Interestingly, the volume performance is very different to this. For the third quarter of 2016 we witnessed volume growth of 2.4%, and when analysing the longer-term – back to January 2016 – an increase of 5.5% has been achieved. This leads us onto the reduction in average selling price, where declines of 5.9% for the latest quarter and over 6% for the year to September have been witnessed.

When drilling a bit deeper into the data, it is clear to see that September has significantly struggled to keep up with both July and August. Value sales and average selling price were both down 5%, and volume itself was flat. To try to understand this further it is prudent to investigate the areas which are driving this.

In September alone, the high-value sector of two-seater sofas has declined 10%, and the dining table market has fallen by 6.3%. Corner sofas did provide some respite, showing small growth, which is likely to have been helped by the significant reduction in average selling price.

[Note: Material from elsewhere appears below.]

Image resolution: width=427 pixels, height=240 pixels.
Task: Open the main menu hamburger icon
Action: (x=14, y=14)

However, in summary, September didn’t perform as well as some may have expected.

If we interrogate some of the other furniture sectors at a third quarter view it is apparent that we do have some green shoots coming through from a handful of areas. The main ones of note are console tables, headboards and also mattresses – the latter having achieved 11.5% value growth in Q2, now followed by a 4.7% increase and volume up approximately 30,000 units. This performance in such a high-value sector is most encouraging!        

Bedroom furniture continues to be the highest value sector of the overall furniture market. This has, however, seen one of the largest value declines of -3.5%. The key sectors behind this are divans (-13.1% in value, -13% in volume) and beds excluding divans (-4.8% in value and -4.5% in volume).

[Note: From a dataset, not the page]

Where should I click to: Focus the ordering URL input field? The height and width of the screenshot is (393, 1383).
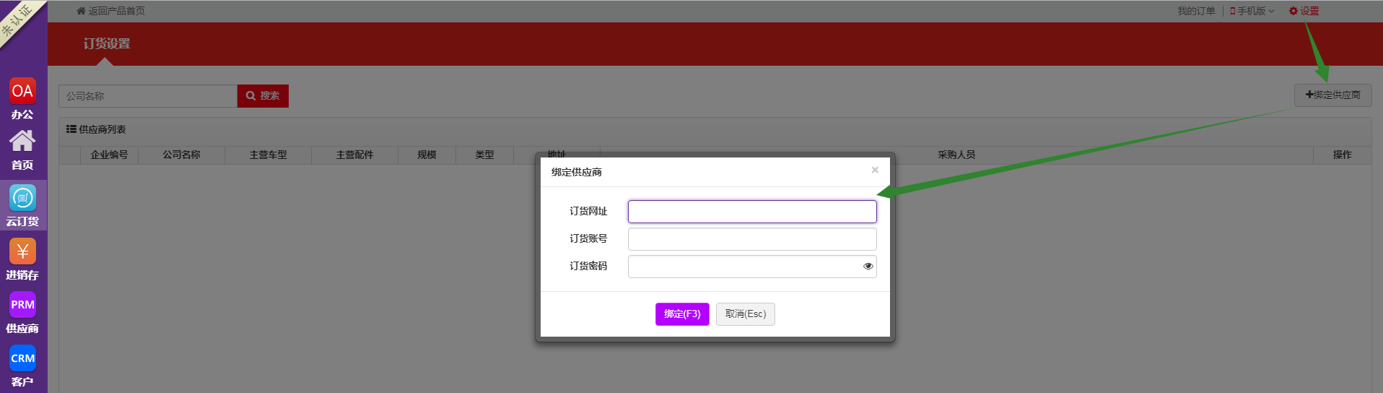[x=751, y=212]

As witnessed in previous quarters, and touched upon in my Q2 article, we are still seeing a positive volume picture for this sector as a whole, up +5.1%. This is further supported by the continued reduction in average selling price, now down 8.2% versus the same three-month period in 2015.

I was looking forward to analysing the third quarter performance in the furniture market, and I am slightly disappointed we haven’t seen a more positive picture. I was expecting a stronger performance in September at a total furniture level. I do expect this picture to be more encouraging when I write my Q4 piece, and am very keen to assess this performance.      

A final – yet very exciting – development that we have been able to include into our reporting now is the split between online and offline sales. Implemented in April, it is still in its infancy, but the view for the three months ended September 2016 is that 35% of total furniture sales were completed online. The online peak is within upholstered furniture, where over 52% of transactions took place online, and the lowest online share was achieved in kitchen furniture (5%).

These findings are derived from the GfK Homewares Reporting, GB market. All data relates to Q3 2015 and 2016, unless otherwise stated. Anthony Creaby manages British retail homewares coverage at global data analyst GfK, which employs around 13,000 market researchers across more than 100 countries.